Gesù ha anche previsto per i suoi discepoli persecuzioni, angosce e astute perversità da parte di avversari e nemici menzogneri: "E mentendo diranno ogni sorta di male contro di voi per causa mia" e ha annunciato ai suoi che sarebbero stati condotti nei tribunali e avrebbero subito ogni sorta di condanna. Ma aveva anche concluso che chi persevera fino alla fine sarà salvato.

Perseveranza. Questa è quindi la parola chiave perché la nostra fede possa ravvivarsi e alimentarsi come una fiamma anche nel vortice dei problemi e delle angosce; essa ci sprona a non demordere ma ad osservare la croce di Cristo quando si è costretti a portare la propria; a persistere nella fedeltà assoluta a Dio nella circostanza di eventi tristi e di immeritate cattiverie e a subire gli oltraggi e le pene di quella che noi definiamo la fatalità. Se la fede ci sottopone a prove e a raccapriccianti delusioni, essa, quando si poggia sulla fiducia e sulla speranza, rende facile l'aggravio di tante ostilità. Purché la speranza si fondi in nient'altro che nella croce dello stesso Signore e purché la croce diventi la chiave di interpretazione di tutto il male a cui siamo costretti. Paolo esorta Timoteo (II Lettura) con parole di conforto che servono allo stesso tempo da imput ministeriale e apostolico nel fronteggiare ogni avversità: "Dio infatti non ci ha dato uno spirito di timidezza, ma di forza, di carità e di prudenza. Non vergognarti dunque di dare testimonianza al Signore nostro, né di me, che sono in carcere per lui; ma, con la forza di Dio, soffri con me per il Vangelo."
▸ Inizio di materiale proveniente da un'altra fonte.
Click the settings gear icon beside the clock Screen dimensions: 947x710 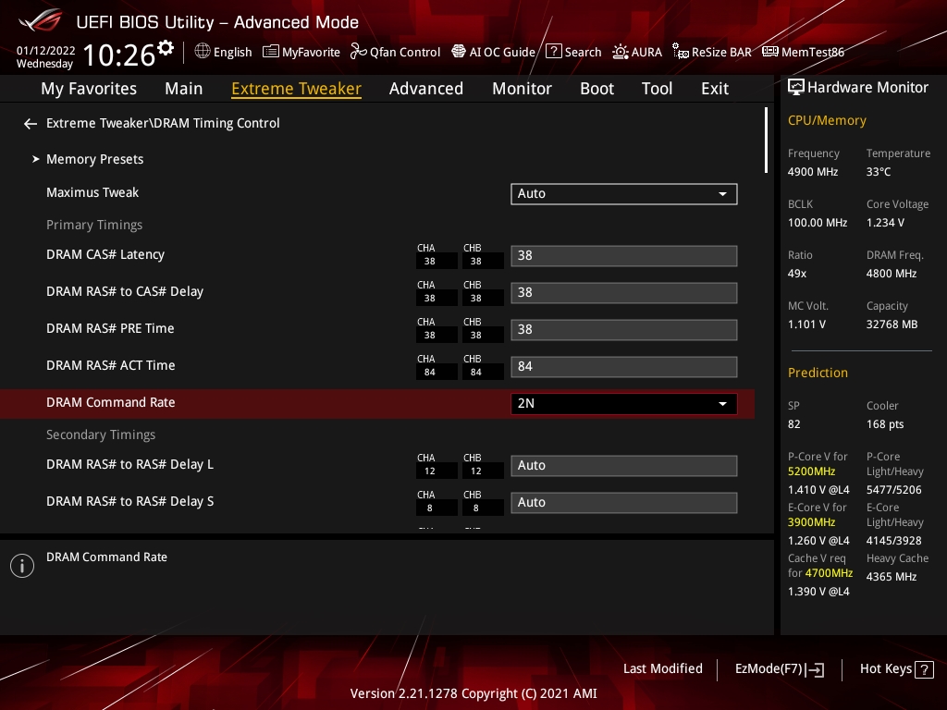click(x=166, y=47)
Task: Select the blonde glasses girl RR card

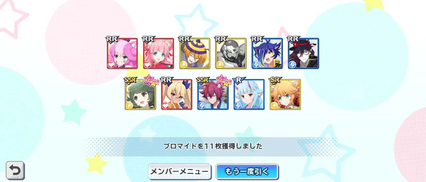Action: (x=177, y=94)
Gesù indica un espediente sempre valido e attuale perché la fede dei suoi discepoli sia sempre all'altezza di ogni avversità, e questa risorsa è quella dell'umiltà: essa è il presupposto della fede e di ogni altra virtù e suppone sempre disposizione al servizio e all'abnegazione nei confronti di Dio, fiducia disinvolta e indiscussa in Lui soprattutto al momento del dolore e della prova, affidamento alla croce come preambolo della resurrezione. Che un padrone si mostri così burbero e crudele da pretendere che il suo servo, stremato dalla fatica nei campi, non si rifocilli e provveda subito a servirlo a tavola, questo non sempre è possibile che succeda. Quello che fra le righe vuole sottolineare Gesù è appunto l'umiltà e la disposizione paziente che molte volte richiede la nostra fede in lui e la perseveranza nonostante le prove ingenti e massacranti e se la fede si combina con la perseveranza e con l'umiltà essa diventa davvero prerogativa abnorme in grado di smuovere le montagne e sradicare alberi. Forse essa non provocherà questi fenomeni in senso materiale, ma certamente otterrà i dovuti effetti di gratificazione e di ricompensa.

Ma l'intendimento parabolico di Gesù sottende anche un altro significato: sarà Dio stesso, alla fine, il padrone comprensivo che non soltanto non pretenderà sforzi mostruosi dai suoi servi fedeli, ma sarà disposto a passare a servirli egli stesso a tavola, così come Gesù insegna in un altro discorso parabolico sulla vigilanza: Dio non solamente ricompensa la nostra fatica e il nostro sudore, ma si dispone anche a servirci nella misura della nostra fedeltà. Per questo motivo la fede non deve soccombere alla nostra debolezza né gli ostacoli e le prove devono sminuirne la forza e l'efficacia; piuttosto essa va rinvigorita dall'umiltà e dalla penitenza.